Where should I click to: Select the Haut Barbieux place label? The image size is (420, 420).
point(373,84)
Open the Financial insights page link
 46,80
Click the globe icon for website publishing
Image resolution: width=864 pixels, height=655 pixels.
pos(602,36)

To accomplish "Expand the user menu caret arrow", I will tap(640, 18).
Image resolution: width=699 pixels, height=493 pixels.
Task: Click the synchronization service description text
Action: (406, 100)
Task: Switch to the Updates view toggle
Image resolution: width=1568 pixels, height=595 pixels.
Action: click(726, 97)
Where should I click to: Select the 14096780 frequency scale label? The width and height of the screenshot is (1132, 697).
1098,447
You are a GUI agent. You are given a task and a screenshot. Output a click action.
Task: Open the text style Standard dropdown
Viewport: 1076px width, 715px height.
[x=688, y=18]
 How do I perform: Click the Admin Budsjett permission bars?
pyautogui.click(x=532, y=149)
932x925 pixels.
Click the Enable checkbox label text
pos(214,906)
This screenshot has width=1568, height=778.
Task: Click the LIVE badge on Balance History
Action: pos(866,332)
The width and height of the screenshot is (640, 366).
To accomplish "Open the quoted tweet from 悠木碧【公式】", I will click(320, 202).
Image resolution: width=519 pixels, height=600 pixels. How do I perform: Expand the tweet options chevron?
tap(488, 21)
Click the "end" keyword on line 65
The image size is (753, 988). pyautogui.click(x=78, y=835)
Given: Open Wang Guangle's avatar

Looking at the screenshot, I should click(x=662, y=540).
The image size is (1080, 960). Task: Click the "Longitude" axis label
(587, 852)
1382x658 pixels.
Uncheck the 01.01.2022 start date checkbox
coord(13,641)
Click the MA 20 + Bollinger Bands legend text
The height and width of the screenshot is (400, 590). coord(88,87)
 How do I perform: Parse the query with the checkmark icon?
----------------
:: Work to complete ::
The answer should consist only of the lines from the one containing "The width and height of the screenshot is (640, 366)." through the last line of the data, given again exactly.

:: Written answer ::
The width and height of the screenshot is (640, 366).
To accomplish "Open the quoted tweet from 悠木碧【公式】", I will click(320, 202).
Image resolution: width=519 pixels, height=600 pixels. How do I perform: Expand the tweet options chevron?
tap(488, 21)
Click the "end" keyword on line 65
The image size is (753, 988). pyautogui.click(x=78, y=835)
Given: Open Wang Guangle's avatar

Looking at the screenshot, I should click(x=662, y=540).
The image size is (1080, 960). Task: Click the "Longitude" axis label
(587, 852)
1382x658 pixels.
Uncheck the 01.01.2022 start date checkbox
coord(13,641)
Click the MA 20 + Bollinger Bands legend text
The height and width of the screenshot is (400, 590). coord(88,87)
 How do I perform: Parse the query with the checkmark icon?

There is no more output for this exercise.